→ **Exercise objective**: Please print every record that follows, keeping each one exactly as it is.

→ **Excerpts from a dataset**:
-- Opening Marker --

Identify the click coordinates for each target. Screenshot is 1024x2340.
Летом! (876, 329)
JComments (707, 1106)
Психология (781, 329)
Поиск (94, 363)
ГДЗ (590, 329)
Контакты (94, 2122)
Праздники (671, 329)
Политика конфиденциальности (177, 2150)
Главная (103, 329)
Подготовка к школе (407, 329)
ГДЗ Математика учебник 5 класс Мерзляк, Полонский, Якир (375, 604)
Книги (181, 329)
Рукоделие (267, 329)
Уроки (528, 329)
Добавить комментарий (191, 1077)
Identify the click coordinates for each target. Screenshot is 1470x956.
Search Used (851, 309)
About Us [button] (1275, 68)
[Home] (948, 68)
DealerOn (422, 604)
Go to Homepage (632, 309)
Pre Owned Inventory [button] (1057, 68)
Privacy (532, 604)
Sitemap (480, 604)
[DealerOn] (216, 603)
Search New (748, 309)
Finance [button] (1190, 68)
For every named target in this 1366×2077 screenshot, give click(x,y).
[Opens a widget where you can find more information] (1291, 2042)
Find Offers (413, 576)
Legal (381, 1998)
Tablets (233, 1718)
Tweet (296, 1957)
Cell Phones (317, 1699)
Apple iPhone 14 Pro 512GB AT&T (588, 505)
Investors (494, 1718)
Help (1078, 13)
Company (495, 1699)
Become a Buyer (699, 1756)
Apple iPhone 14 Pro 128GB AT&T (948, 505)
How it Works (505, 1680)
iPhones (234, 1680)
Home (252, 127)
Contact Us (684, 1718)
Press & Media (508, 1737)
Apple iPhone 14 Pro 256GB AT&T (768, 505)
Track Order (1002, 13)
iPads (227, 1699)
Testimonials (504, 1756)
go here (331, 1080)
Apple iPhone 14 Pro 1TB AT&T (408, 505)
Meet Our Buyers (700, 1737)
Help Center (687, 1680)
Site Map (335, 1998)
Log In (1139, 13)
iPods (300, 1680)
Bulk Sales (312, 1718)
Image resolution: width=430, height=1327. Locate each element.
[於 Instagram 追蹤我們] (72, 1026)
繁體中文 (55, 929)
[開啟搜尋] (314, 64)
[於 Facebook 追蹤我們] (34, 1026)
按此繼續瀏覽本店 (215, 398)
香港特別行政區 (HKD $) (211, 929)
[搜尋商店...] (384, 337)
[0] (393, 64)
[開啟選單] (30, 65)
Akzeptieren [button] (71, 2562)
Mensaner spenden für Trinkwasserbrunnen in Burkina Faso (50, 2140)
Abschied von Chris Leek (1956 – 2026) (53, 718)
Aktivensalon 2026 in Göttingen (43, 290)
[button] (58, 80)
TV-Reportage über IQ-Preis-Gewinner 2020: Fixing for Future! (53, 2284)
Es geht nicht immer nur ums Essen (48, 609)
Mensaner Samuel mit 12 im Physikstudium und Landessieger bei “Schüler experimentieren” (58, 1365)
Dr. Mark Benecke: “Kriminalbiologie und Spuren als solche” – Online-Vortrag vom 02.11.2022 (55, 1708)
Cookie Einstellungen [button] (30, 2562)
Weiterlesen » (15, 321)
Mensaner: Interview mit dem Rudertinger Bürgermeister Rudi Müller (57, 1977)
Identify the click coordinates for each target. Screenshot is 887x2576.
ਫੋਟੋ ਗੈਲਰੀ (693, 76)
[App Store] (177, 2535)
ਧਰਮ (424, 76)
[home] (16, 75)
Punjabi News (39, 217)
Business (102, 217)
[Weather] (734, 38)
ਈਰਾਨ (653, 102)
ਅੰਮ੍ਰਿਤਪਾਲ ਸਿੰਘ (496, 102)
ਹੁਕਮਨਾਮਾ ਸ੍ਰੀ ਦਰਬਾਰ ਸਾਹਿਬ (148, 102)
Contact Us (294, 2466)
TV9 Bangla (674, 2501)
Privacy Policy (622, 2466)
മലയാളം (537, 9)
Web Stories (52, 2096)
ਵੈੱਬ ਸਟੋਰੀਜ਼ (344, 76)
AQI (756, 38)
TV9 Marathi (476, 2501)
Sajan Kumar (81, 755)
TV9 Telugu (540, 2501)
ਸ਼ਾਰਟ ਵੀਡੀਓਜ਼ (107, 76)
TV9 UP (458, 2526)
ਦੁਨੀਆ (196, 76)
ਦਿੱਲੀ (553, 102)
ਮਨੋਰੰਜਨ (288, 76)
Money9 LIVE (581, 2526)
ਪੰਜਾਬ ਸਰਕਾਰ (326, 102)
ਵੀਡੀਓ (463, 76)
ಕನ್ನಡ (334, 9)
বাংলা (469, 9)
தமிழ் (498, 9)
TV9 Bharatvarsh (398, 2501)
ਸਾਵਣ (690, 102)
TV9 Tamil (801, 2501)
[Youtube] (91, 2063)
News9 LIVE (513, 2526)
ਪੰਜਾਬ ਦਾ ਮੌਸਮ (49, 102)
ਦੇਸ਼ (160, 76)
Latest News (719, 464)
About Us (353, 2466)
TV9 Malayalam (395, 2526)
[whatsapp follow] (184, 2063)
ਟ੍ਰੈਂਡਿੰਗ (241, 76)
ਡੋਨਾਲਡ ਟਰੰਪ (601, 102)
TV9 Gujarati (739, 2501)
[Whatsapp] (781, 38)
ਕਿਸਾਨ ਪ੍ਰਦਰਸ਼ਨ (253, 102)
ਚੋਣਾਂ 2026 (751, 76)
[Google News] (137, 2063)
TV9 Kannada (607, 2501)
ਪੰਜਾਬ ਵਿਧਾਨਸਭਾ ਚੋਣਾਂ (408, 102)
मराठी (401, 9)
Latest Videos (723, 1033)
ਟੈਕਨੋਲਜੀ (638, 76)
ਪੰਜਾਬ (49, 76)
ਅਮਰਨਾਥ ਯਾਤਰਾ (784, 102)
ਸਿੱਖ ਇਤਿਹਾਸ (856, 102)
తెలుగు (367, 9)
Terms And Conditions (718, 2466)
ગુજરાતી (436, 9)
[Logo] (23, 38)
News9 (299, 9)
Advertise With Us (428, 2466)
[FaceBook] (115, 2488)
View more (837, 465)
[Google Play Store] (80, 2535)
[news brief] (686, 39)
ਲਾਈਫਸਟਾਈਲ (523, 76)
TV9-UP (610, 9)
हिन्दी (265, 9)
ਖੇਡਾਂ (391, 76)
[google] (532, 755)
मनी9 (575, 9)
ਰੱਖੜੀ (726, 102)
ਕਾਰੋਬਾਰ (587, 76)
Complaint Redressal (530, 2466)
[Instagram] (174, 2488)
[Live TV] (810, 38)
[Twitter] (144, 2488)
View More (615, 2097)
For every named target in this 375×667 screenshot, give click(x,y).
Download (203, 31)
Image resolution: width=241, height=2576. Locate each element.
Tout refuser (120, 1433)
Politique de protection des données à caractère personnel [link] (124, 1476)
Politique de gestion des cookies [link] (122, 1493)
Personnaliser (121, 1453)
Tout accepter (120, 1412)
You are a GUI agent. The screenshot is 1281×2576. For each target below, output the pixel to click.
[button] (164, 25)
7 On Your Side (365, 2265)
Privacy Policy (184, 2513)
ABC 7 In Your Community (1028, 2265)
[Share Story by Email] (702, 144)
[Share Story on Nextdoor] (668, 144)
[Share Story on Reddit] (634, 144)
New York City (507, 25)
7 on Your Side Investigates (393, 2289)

-- Closing Marker --

→ **Solution to the problem**:
Identify the click coordinates for each target. Screenshot is 1024x2340.
Летом! (876, 329)
JComments (707, 1106)
Психология (781, 329)
Поиск (94, 363)
ГДЗ (590, 329)
Контакты (94, 2122)
Праздники (671, 329)
Политика конфиденциальности (177, 2150)
Главная (103, 329)
Подготовка к школе (407, 329)
ГДЗ Математика учебник 5 класс Мерзляк, Полонский, Якир (375, 604)
Книги (181, 329)
Рукоделие (267, 329)
Уроки (528, 329)
Добавить комментарий (191, 1077)
Identify the click coordinates for each target. Screenshot is 1470x956.
Search Used (851, 309)
About Us [button] (1275, 68)
[Home] (948, 68)
DealerOn (422, 604)
Go to Homepage (632, 309)
Pre Owned Inventory [button] (1057, 68)
Privacy (532, 604)
Sitemap (480, 604)
[DealerOn] (216, 603)
Search New (748, 309)
Finance [button] (1190, 68)
For every named target in this 1366×2077 screenshot, give click(x,y).
[Opens a widget where you can find more information] (1291, 2042)
Find Offers (413, 576)
Legal (381, 1998)
Tablets (233, 1718)
Tweet (296, 1957)
Cell Phones (317, 1699)
Apple iPhone 14 Pro 512GB AT&T (588, 505)
Investors (494, 1718)
Help (1078, 13)
Company (495, 1699)
Become a Buyer (699, 1756)
Apple iPhone 14 Pro 128GB AT&T (948, 505)
How it Works (505, 1680)
iPhones (234, 1680)
Home (252, 127)
Contact Us (684, 1718)
Press & Media (508, 1737)
Apple iPhone 14 Pro 256GB AT&T (768, 505)
Track Order (1002, 13)
iPads (227, 1699)
Testimonials (504, 1756)
go here (331, 1080)
Apple iPhone 14 Pro 1TB AT&T (408, 505)
Meet Our Buyers (700, 1737)
Help Center (687, 1680)
Site Map (335, 1998)
Log In (1139, 13)
iPods (300, 1680)
Bulk Sales (312, 1718)
Image resolution: width=430, height=1327. Locate each element.
[於 Instagram 追蹤我們] (72, 1026)
繁體中文 (55, 929)
[開啟搜尋] (314, 64)
[於 Facebook 追蹤我們] (34, 1026)
按此繼續瀏覽本店 (215, 398)
香港特別行政區 (HKD $) (211, 929)
[搜尋商店...] (384, 337)
[0] (393, 64)
[開啟選單] (30, 65)
Akzeptieren [button] (71, 2562)
Mensaner spenden für Trinkwasserbrunnen in Burkina Faso (50, 2140)
Abschied von Chris Leek (1956 – 2026) (53, 718)
Aktivensalon 2026 in Göttingen (43, 290)
[button] (58, 80)
TV-Reportage über IQ-Preis-Gewinner 2020: Fixing for Future! (53, 2284)
Es geht nicht immer nur ums Essen (48, 609)
Mensaner Samuel mit 12 im Physikstudium und Landessieger bei “Schüler experimentieren” (58, 1365)
Dr. Mark Benecke: “Kriminalbiologie und Spuren als solche” – Online-Vortrag vom 02.11.2022 (55, 1708)
Cookie Einstellungen [button] (30, 2562)
Weiterlesen » (15, 321)
Mensaner: Interview mit dem Rudertinger Bürgermeister Rudi Müller (57, 1977)
Identify the click coordinates for each target. Screenshot is 887x2576.
ਫੋਟੋ ਗੈਲਰੀ (693, 76)
[App Store] (177, 2535)
ਧਰਮ (424, 76)
[home] (16, 75)
Punjabi News (39, 217)
Business (102, 217)
[Weather] (734, 38)
ਈਰਾਨ (653, 102)
ਅੰਮ੍ਰਿਤਪਾਲ ਸਿੰਘ (496, 102)
ਹੁਕਮਨਾਮਾ ਸ੍ਰੀ ਦਰਬਾਰ ਸਾਹਿਬ (148, 102)
Contact Us (294, 2466)
TV9 Bangla (674, 2501)
Privacy Policy (622, 2466)
മലയാളം (537, 9)
Web Stories (52, 2096)
ਵੈੱਬ ਸਟੋਰੀਜ਼ (344, 76)
AQI (756, 38)
TV9 Marathi (476, 2501)
Sajan Kumar (81, 755)
TV9 Telugu (540, 2501)
ਸ਼ਾਰਟ ਵੀਡੀਓਜ਼ (107, 76)
TV9 UP (458, 2526)
ਦੁਨੀਆ (196, 76)
ਦਿੱਲੀ (553, 102)
ਮਨੋਰੰਜਨ (288, 76)
Money9 LIVE (581, 2526)
ਪੰਜਾਬ ਸਰਕਾਰ (326, 102)
ਵੀਡੀਓ (463, 76)
ಕನ್ನಡ (334, 9)
বাংলা (469, 9)
தமிழ் (498, 9)
TV9 Bharatvarsh (398, 2501)
ਸਾਵਣ (690, 102)
TV9 Tamil (801, 2501)
[Youtube] (91, 2063)
News9 LIVE (513, 2526)
ਪੰਜਾਬ ਦਾ ਮੌਸਮ (49, 102)
ਦੇਸ਼ (160, 76)
Latest News (719, 464)
About Us (353, 2466)
TV9 Malayalam (395, 2526)
[whatsapp follow] (184, 2063)
ਟ੍ਰੈਂਡਿੰਗ (241, 76)
ਡੋਨਾਲਡ ਟਰੰਪ (601, 102)
TV9 Gujarati (739, 2501)
[Whatsapp] (781, 38)
ਕਿਸਾਨ ਪ੍ਰਦਰਸ਼ਨ (253, 102)
ਚੋਣਾਂ 2026 (751, 76)
[Google News] (137, 2063)
TV9 Kannada (607, 2501)
ਪੰਜਾਬ ਵਿਧਾਨਸਭਾ ਚੋਣਾਂ (408, 102)
मराठी (401, 9)
Latest Videos (723, 1033)
ਟੈਕਨੋਲਜੀ (638, 76)
ਪੰਜਾਬ (49, 76)
ਅਮਰਨਾਥ ਯਾਤਰਾ (784, 102)
ਸਿੱਖ ਇਤਿਹਾਸ (856, 102)
తెలుగు (367, 9)
Terms And Conditions (718, 2466)
ગુજરાતી (436, 9)
[Logo] (23, 38)
News9 (299, 9)
Advertise With Us (428, 2466)
[FaceBook] (115, 2488)
View more (837, 465)
[Google Play Store] (80, 2535)
[news brief] (686, 39)
ਲਾਈਫਸਟਾਈਲ (523, 76)
TV9-UP (610, 9)
हिन्दी (265, 9)
ਖੇਡਾਂ (391, 76)
[google] (532, 755)
मनी9 (575, 9)
ਰੱਖੜੀ (726, 102)
ਕਾਰੋਬਾਰ (587, 76)
Complaint Redressal (530, 2466)
[Instagram] (174, 2488)
[Live TV] (810, 38)
[Twitter] (144, 2488)
View More (615, 2097)
For every named target in this 375×667 screenshot, give click(x,y).
Download (203, 31)
Image resolution: width=241, height=2576. Locate each element.
Tout refuser (120, 1433)
Politique de protection des données à caractère personnel [link] (124, 1476)
Politique de gestion des cookies [link] (122, 1493)
Personnaliser (121, 1453)
Tout accepter (120, 1412)
You are a GUI agent. The screenshot is 1281×2576. For each target below, output the pixel to click.
[button] (164, 25)
7 On Your Side (365, 2265)
Privacy Policy (184, 2513)
ABC 7 In Your Community (1028, 2265)
[Share Story by Email] (702, 144)
[Share Story on Nextdoor] (668, 144)
[Share Story on Reddit] (634, 144)
New York City (507, 25)
7 on Your Side Investigates (393, 2289)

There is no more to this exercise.